1. Approximately one supernova occurs every second. Supernovae happen more often than you might think: one occurs somewhere in the universe every second. However, the Milky Way only has an average of two supernovae per century and trying to spot one as it happens is still very tricky. The last one directly observed in our galaxy was over 400 years ago and its namesake, Johannes Kepler, considered SN 1604 a new type of star at the time.
2. Most chemical elements are made in a supernova. The normal process inside stars, stellar nucleosynthesis, fuses hydrogen to create the elements, from helium through the periodic table to iron. To create the heavier elements through to uranium, however, requires something exponentially hotter and more energetic even than the core of a star – those forces typically found in the instant of a supernova.
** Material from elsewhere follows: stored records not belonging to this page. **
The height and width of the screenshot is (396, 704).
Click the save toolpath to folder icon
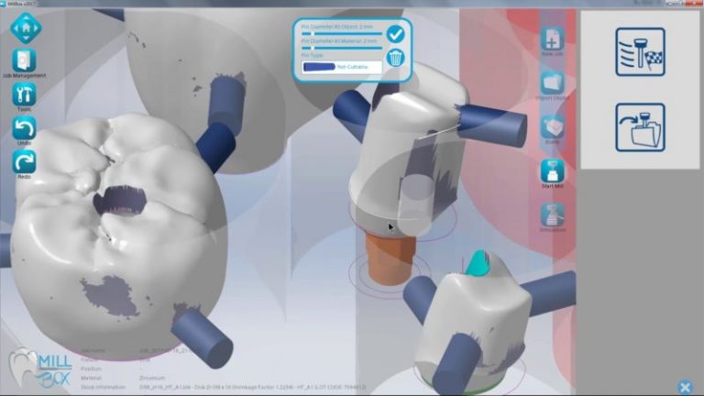click(x=640, y=127)
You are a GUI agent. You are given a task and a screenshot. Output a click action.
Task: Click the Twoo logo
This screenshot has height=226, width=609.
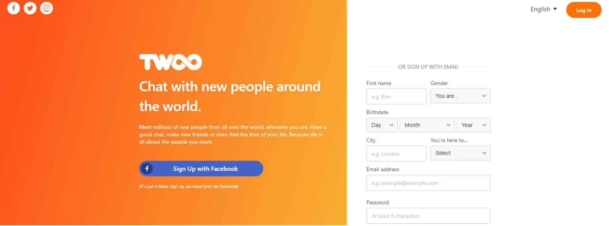point(170,62)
3. They’re brighter than a galaxy. For a short period of time, a single supernova can easily outshine an entire galaxy of stars, releasing as much energy in a single burst as our Sun will in its entire, 10 billion-year lifespan.
4. Not all supernovae destroy stars. Some stellar explosions don’t destroy their progenitor stars: these are known as stellar impostors and they’re not true supernovae, although they’re easily mistaken as one. Rather, they’re a type of especially powerful nova – a phenomenon that causes a star to release large amounts of energy and brighten significantly for a short period.
5. Supernovae can create incredibly beautiful remnants. The result of this immense and apparently destructive force is often quite stunning. Some of the most famous stellar objects that we know of today – the go-to targets for astronomers – were created by supernovae that occurred hundreds or thousands of years ago. These classic sights include the Crab Nebula (M1) and Tycho’s Supernova Remnant (SN 1572).